— Ты, Пузырев, хоть и любишь белое вино и жену, а ведь хочешь ограбить нас. Во что нам твоя музыка обойдется, подумал? А потом, — говорил в полной тишине богомазный лидер, — учти, людям некогда рассиживаться за чашечкой, как ты говоришь, кофе. У нас живут труженики, а не лодыри. И ты неправильно понял задачу. Задача в том и состоит, чтобы не было очередей. А ты, братец, что предлагаешь? Опять очереди? Нет, это не наш путь. Народ устал от очередей, и мы должны рассосать их с учетом строительства новых объектов по приему пустых бутылок, чтоб труженик не терял времени на это дело. Понятно, Пузырев?
— Но, Петр Аверьянович! — взмолился растерявшийся Пузырев. — Я подходил с чисто нравственных позиций к этому вопросу, с позиций общей культуры, так сказать, я не имел в виду очереди. Но если есть свободный часок, потому бы не...
— Свободного часочка у человека нет, Пузырев! — перебил его Петр Аверьянович. — Все свои свободные часочки люди тратят на дело строительства нового образа жизни. Вот когда построим, тогда и будем рассуждать, как потратить свободный часок. А сейчас работать надо. И никаких шуток! Шутка ему нужна... Ты шути со своей женой.
— Я понимаю, я все понимаю... Но все-таки хотелось бы! Я, как теоретик, хотел...
— Какой ты теоретик, Пузырев! Садись уж, теоретик. Нам теоретики не нужны. Мы люди практичные. А вот насчет последней капли ты зря ввернул. Зря! Что ты имел в виду? — гневно спросил старец у Пузырева, который очень смущен был и смешон в младенческом своем непонимании. — Последняя капля терпения! Надо же додуматься до такой штуковины. Садись, садись, теоретик! Мы с тобой поговорим потом. Теория без практики — знаешь? Мертва! — добавил он зловеще и повторил сырым, болезненным голосом: — Мертва, Пузырев, мертва. Запомни.
Пузырев был убит, зато Клавдия Ивановна ликовала. Телеса ее волновались, она покусывала губы и словно бы рвалась в бой, чтобы добить Пузырева, лягнувшего ее в своем ошибочном, как выяснилось, и даже идейно порочном выступлении, осужденном самим Петром Аверьяновичем. Руки ее тряслись, когда она, не дождавшись пришибленных мужиков, наливала в свою рюмку водки. Сливина, не утерпев, поднялась, опрокинув загрохотавший стул, и чревом своим выкрикнула на весь зал:
— Предлагается тост! За Петра, великого! За дорогого нашего Петра Аверьяновича!
Люди зашумели, стали подниматься, чокаться рюмками, тянуться друг к другу, снимая мрак напряжения, в какой ввел их Петр Аверьянович разносом Пузырева.
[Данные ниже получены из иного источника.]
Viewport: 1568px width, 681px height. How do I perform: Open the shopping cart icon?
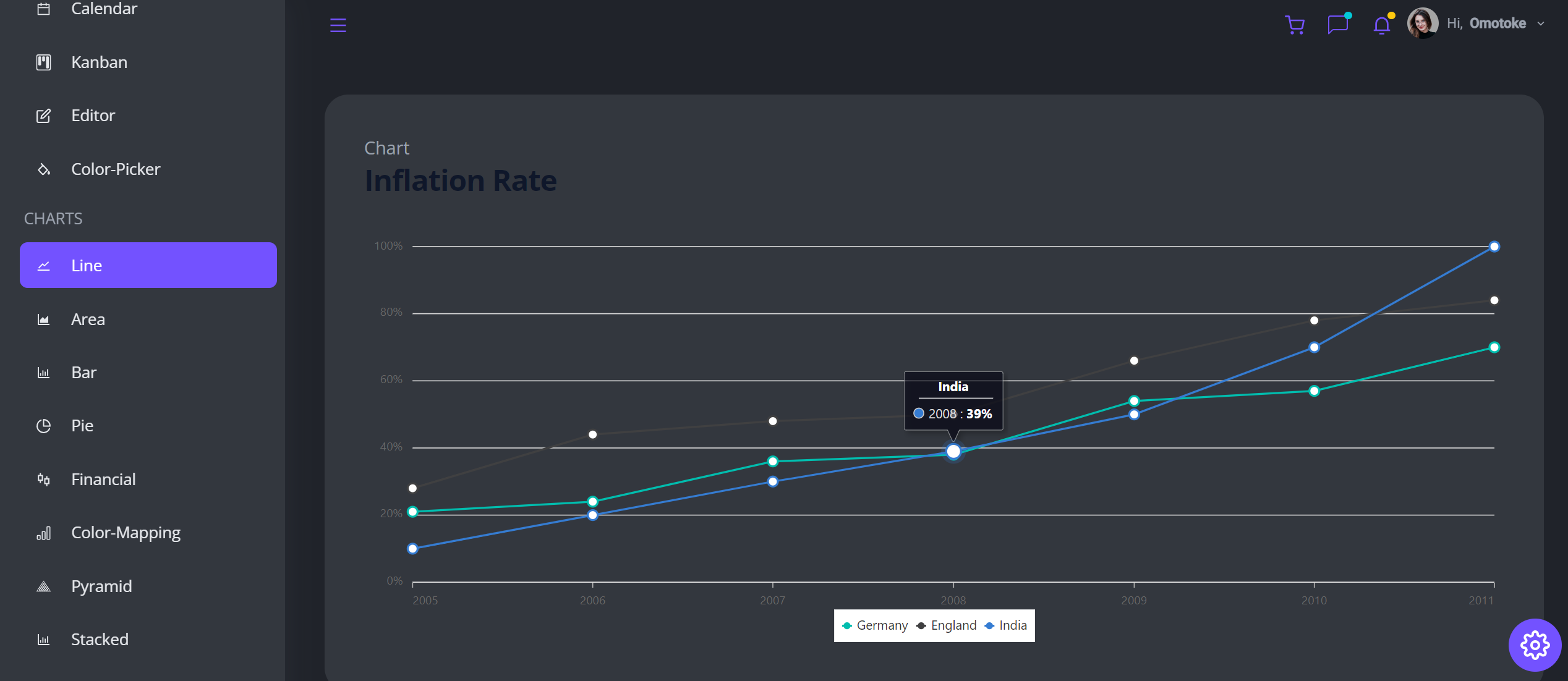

Каждый из них невольно чувствовал себя на месте несчастного, но каждый тоже знал про себя, что Петр Аверьянович прав, конечно, и как бы чувствовал себя одновременно на месте строгого, но справедливого Петра Аверьяновича. Каждый словно бы говорил, чокаясь с соседом и виновато улыбаясь: «Здорово он его подсек! Так подсек, что Пузыреву долго теперь не оправиться. А мужик был неплохой. Жалко. Но... не лезь со своими теориями в серьезные дела».
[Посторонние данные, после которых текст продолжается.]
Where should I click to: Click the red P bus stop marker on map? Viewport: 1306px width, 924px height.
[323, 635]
Темляков, как ни странно, тоже чувствовал справедливость, какая прозвучала в словах Петра Аверьяновича, и хотя он понимал, что Клавдия Ивановна слишком возвеличила его, назвав Петром великим, и что это вряд ли понравилось кому-нибудь из присутствующих, не говоря уж о самом Петре Аверьяновиче, при всем при том ему было жалко бедного Пузырева. Он глазами отыскал его за соседним столом и поразился перемене, какая произошла с ним.
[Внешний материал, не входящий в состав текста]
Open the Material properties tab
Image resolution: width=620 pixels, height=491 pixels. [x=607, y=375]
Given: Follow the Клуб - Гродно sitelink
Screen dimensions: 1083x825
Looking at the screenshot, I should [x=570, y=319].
Пузырев стоял, держа в руке фужер с золотистым вином, смотрел в одну точку и, одинокий среди шумных сподвижников, покинутый и отторгнутый ими, никем из них не замечаемый, как будто его и не было тут никогда или как будто он превратился в стеклянное изваяние, был бледен и страшен в своем отупении. На лице его, которое стало вдруг дряблым, брыластым, застыла недоуменная улыбка, похожая на гримасу боли и отчаяния.
Его можно было, конечно, понять и пожалеть как человека, который всю свою жизнь доказывал преданность высшему руководству и который на сей раз тоже вышел на трибуну, чтоб еще раз верноподданно послужить ему, но был жестоко не понят в этом своем рвении и расценен чуть ли не как подрывной элемент, против чего сам он всю жизнь боролся и готов был бороться и дальше, не помышляя ни о каком своем особом мнении или ослушании.